Selon Public Eye, ces données «brutes et confidentielles» ne peuvent être considérées comme fiables. Le chiffre des emplois, en particulier, aurait été délibérément gonflé «à des fins de lobbying». L’ONG souligne que l’auteure du rapport est employée par la STSA, et non par l’Université de Genève. Le rapport a aussi fait l’objet d’une médiatisation ciblée et graduelle, destinée à souligner la taille du secteur et son importance pour l’économie suisse.

Le lobby du secteur n'a pas tardé à réagir. «Les 50 principales sociétés de l’Arc lémanique connues et en grande majorité membres de STSA représentent déjà à elles seules plus de 7000 emplois», explique l'association, qui regroupe les principaux acteurs du négoce de matières premières en Suisse. Les critiques de Public Eye sous estiment donc significativement les emplois dans cette branche. 

STSA affirme en outre que «le processus qui a conduit à l’étude de l’Université de Genève a été parfaitement transparent. Public Eye a été directement associé à ce processus, a pu le commenter tout au long, et a notamment participé à l’élaboration du questionnaire. Nous les invitons donc à être plus constructifs.»
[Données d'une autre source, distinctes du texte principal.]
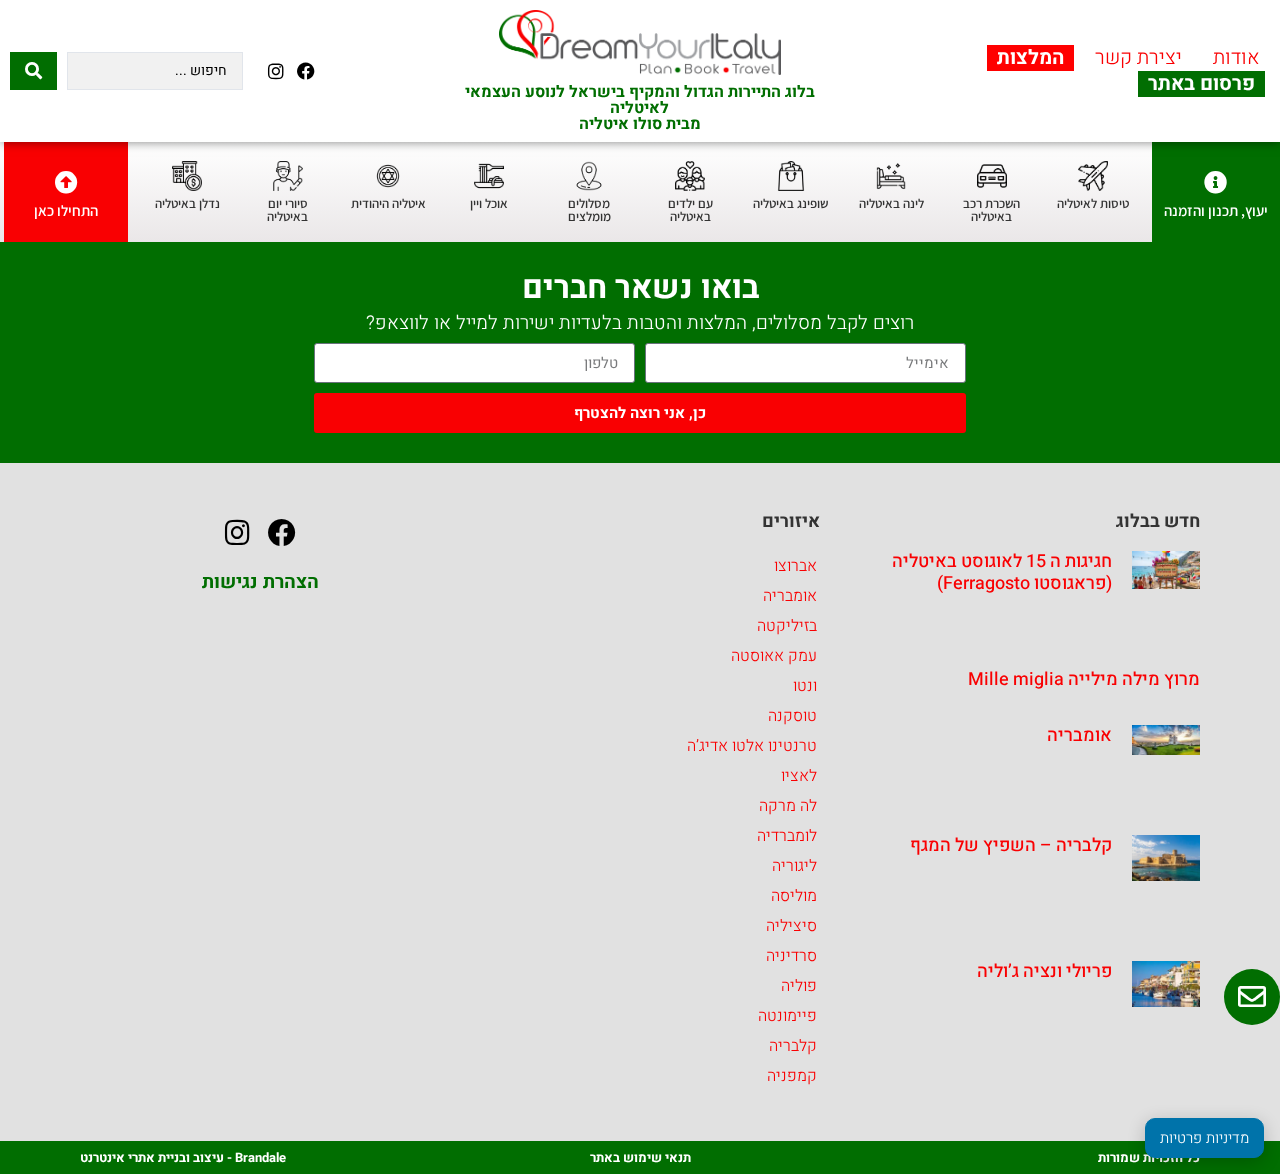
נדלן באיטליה (187, 203)
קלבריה (793, 1046)
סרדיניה (791, 956)
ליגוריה (794, 866)
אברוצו (795, 566)
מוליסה (794, 896)
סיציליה (791, 926)
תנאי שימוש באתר (640, 1157)
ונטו (805, 686)
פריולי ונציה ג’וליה (1044, 971)
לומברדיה (787, 836)
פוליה (799, 986)
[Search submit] (33, 71)
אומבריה (1079, 735)
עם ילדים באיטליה (690, 210)
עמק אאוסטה (774, 656)
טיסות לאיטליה (1093, 203)
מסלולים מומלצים (589, 210)
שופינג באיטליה (790, 203)
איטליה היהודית (388, 203)
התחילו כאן (66, 210)
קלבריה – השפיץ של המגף (1011, 845)
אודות (1236, 58)
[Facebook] (306, 70)
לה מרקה (788, 806)
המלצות (1030, 58)
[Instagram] (275, 70)
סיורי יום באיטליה (287, 210)
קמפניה (792, 1076)
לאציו (799, 776)
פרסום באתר (1201, 84)
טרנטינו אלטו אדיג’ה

De son côté, l’Université de Genève défend l’usage de données confidentielles dans certains cas, lorsque les entreprises étudiées ne souhaitent pas être identifiées.

«Des contraintes de confidentialité existent pour des données qui émanent des administrations ou même des offices de statistique, notamment lorsqu'il y a un risque d’identification», explique son responsable de la communication Marco Cattaneo.

«Dans le cas particulier, et pour garantir un bon taux de participation, l’IREG [Institut de recherche appliquée en économie et gestion] et la SRIC Foundation [ndlr: Swiss research institute on commodities, qui a publié l’étude] se sont engagés à traiter les données de l’enquête de manière confidentielle, y compris vis-à-vis de la STSA qui n’y a pas eu accès, ajoute Marco Cattaneo dans un courriel adressé au Temps. A noter qu’il s'agit d’une première enquête, un «ballon d’essai» pour mieux appréhender ce secteur.»

Il ajoute que le SRIC «n’a pas de lien structurel avec l’Université de Genève», même si son conseil de fondation est présidé par son recteur, et que l’institut obéit à un «code éthique exigeant».